High temperatures and occasional thunderstorms – it’s that time of year again in Australia. It’s also the beginning of storm season when the dangers of power surges lurk around every corner. So, whether you’re at home or at work, before heading out, make sure you take all the safety measures to protect yourself and your electrical equipment.
What are the surge protection devices standards?
In general, electrical and electronic equipment follow strict manufacturing standards in our country. However, a 99% guaranteed power within specification still leaves 5256 minutes a year of potential risks. When dealing with lightning strikes, exposed wiring or other energy-hungry devices, all it takes are microseconds of unregulated power to damage your assets.
Despite the fact that there are no mandatory surge protection devices national certification standard, Australia uses mainly ANSI/IEEE C62.41. In addition, the Risk Assessment AS/NZS 1768 and the Australian Lightning Protection Standard AS1768:2007 are both important resources you can relate to.
What is an SPD and how does it protect your electrical equipment?
A surge or lightning protection device, also known as an SPD, is a shield against surges or transient voltage flowing from the power supply. In other words, it blocks or redirects surge current to the ground instead of passing through the equipment.
Technically, most surge protectors operate with the help of a Metal Oxide Varistor (MOV). This is basically the link between the SPD’s hot wire and its grounding wire. With a variable electrical resistance, the varistor can adjust the incoming voltage that is either too low or too high. For example, when it’s too high, the MOV redirects the excess voltage into the grounding wire, letting it dissipate safely. Then, a normal level of voltage continues to flow through. Metaphorically speaking, the MOV acts as a pressure-sensitive valve that only opens when there is too much pressure.
Therefore, the SPD ensures uninterrupted use of your electronics and appliances while protecting them from overcurrent degradation.
What should you consider when purchasing a surge protection device?
Around Australia, there are thousands of storms each year. Some of them are severe enough to seriously damage or destroy your electrical devices. That’s why power boards that come with surge protection are a quick option for protecting your equipment from random power spikes.
Typically, when searching for an SPD for your home or business, you can come across different terms, such as:
- Surge arrestors
- Surge protectors
- Transient voltage surge suppressors (TVSS)
- Transient voltage surge diverters
- Surge filters or surge reduction filters
Whilst some of them are slightly different, their main purpose is to minimise the risks of damage from lightning strikes, power surges and transient voltages. In addition, make sure to check technical features, like:
- Indicator lights, showing whether the SPD is working properly or not
- UL rating, to test the safety of electronic devices
- Clamping voltage, which is the level at which the SPD starts redirecting the excess electricity away from the plugged-in devices
- Response time (how long it takes for the surge protector to detect a surge in electricity).

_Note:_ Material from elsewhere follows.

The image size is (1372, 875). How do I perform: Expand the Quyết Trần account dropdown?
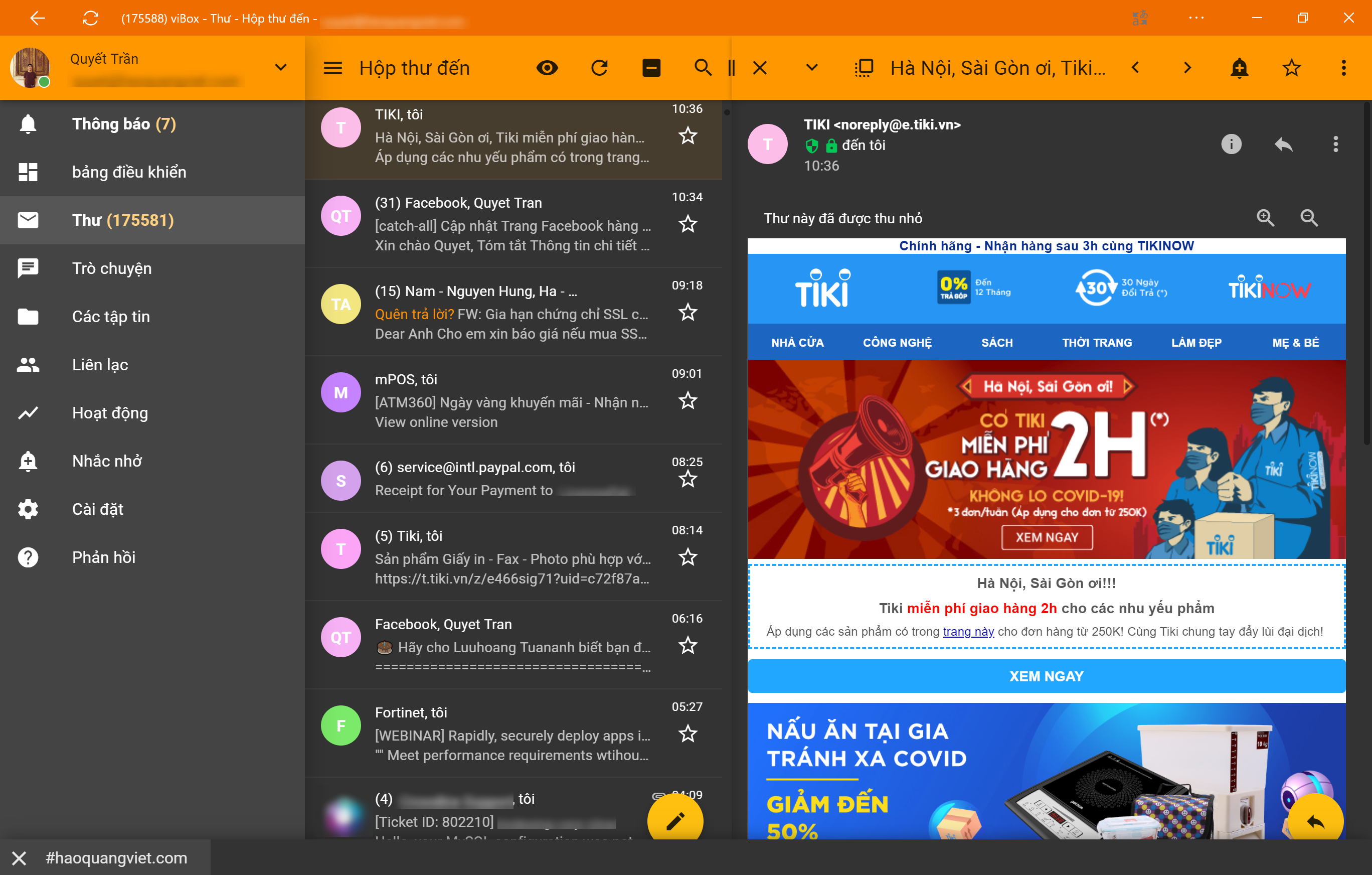tap(280, 68)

What you should know about installing surge protection devices
First and foremost, SPDs should be installed as close to the equipment as possible. Also, cable lengths must be short and straight in order to minimise the resistive path of the circuit to ground. Remember that a solid connection to the system grounding conductor is essential for proper operation of the SPD.
For maximum safety and protection, all surge protection devices should only be installed by a licensed electrician that is familiar with the equipment and its use. This way, your home or business will be safe at all times!